The evidence of the recombination of NRRCV and RE sequences and cellular RNAs [3, 24, 25] suggest that similar processes are possible for coronaviruses. These processes may have formed the basis for the origin of SARS-CoV-2.

The marked differences in COVID-19 severity and lethality rates in different countries may be caused by differences in the insertional patterns of REs in the genomes of human individuals of different populations [55, 56, 61]. Hence, comparative analysis of the RE distribution in the genomes of asymptomatic virus carriers and patients with severe COVID-19 may be used to define the mechanisms of resistance to this infection.

Autoantibodies against the EN of L1 elements were detected in about half of SARS patients, and L1 activation was shown in the lungs of patients who died from SARS [28]. In light of the similarity between SARS-CoV and SARS-CoV-2, it may be suggested that similar processes take place in COVID-19 as well.
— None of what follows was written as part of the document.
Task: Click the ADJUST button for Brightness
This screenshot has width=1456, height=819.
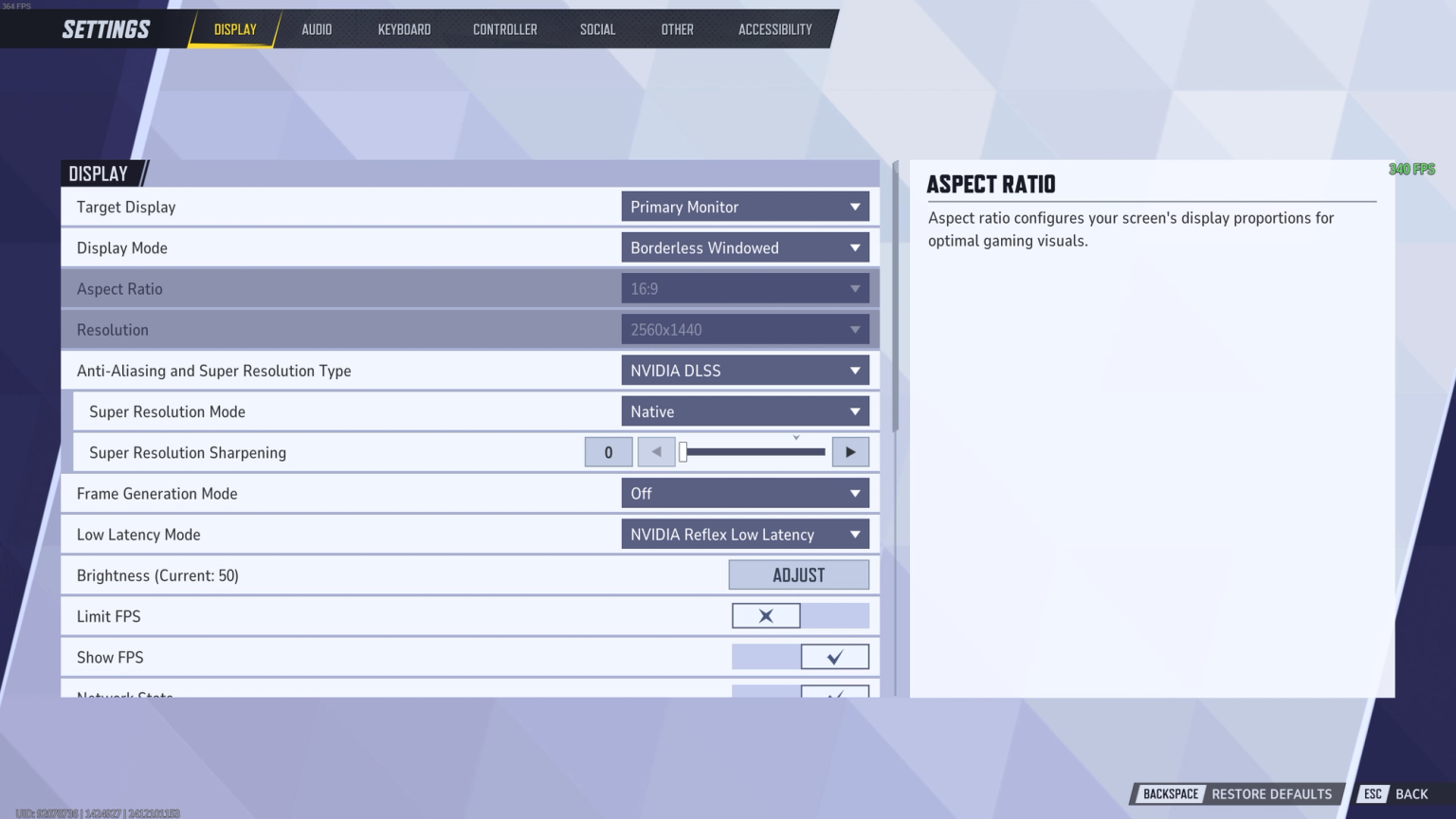Action: (x=798, y=574)
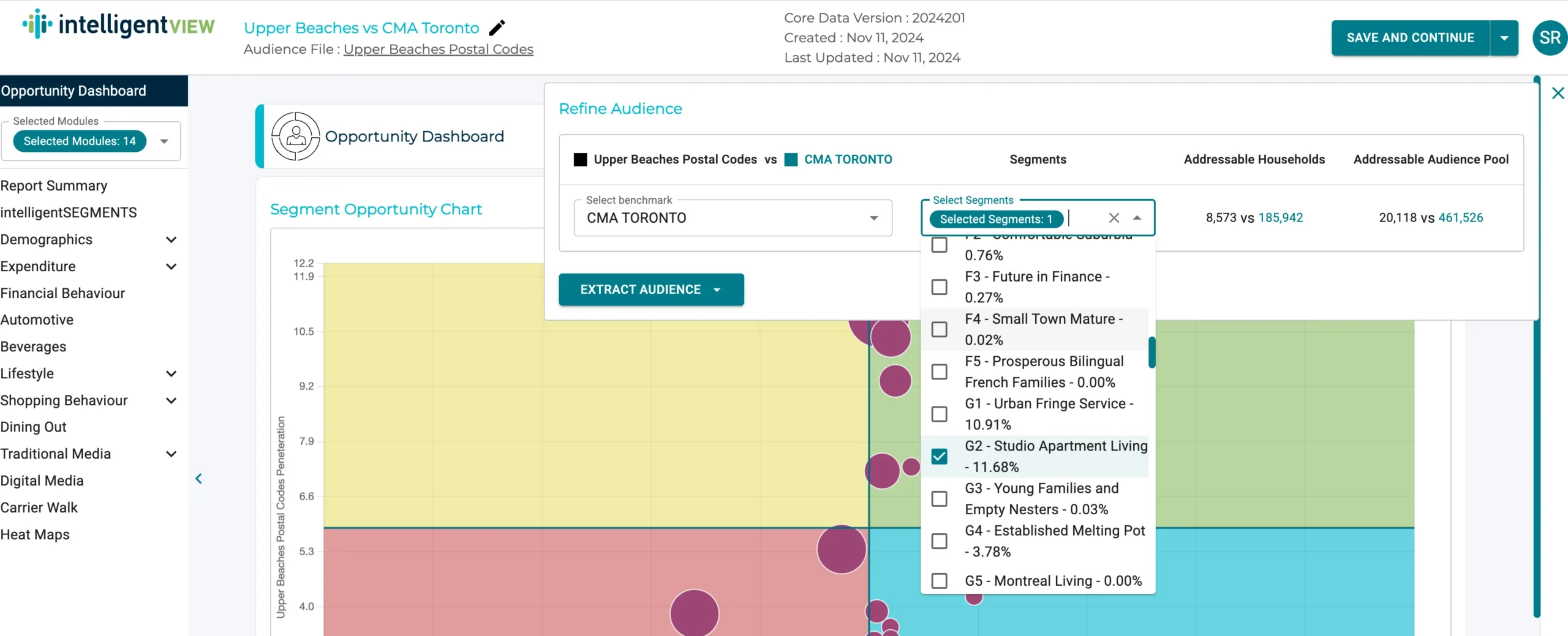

Noncoding RNAs regulate REs, which are themselves the sources of most of them [1]. This fact should be taken into consideration in the design of target anti-COVID-19 therapy based on the use of specific microRNAs [50, 57]. Moreover, it was demonstrated that vaccination causes the activation of RE-containing transcripts that suppress IFN activation in the absence of immune stimuli [29]. When it comes to the development of an anti-SARS-CoV-2 vaccine, the possible integration of viral nucleotide sequences into the genome with the participation of REs should be taken into account. For this reason, peptide vaccines are considered to be the most promising and safe. It is important to take advantage of the experience of the use of peptide preparations for the introduction of vaccines of this kind into clinical practice [38].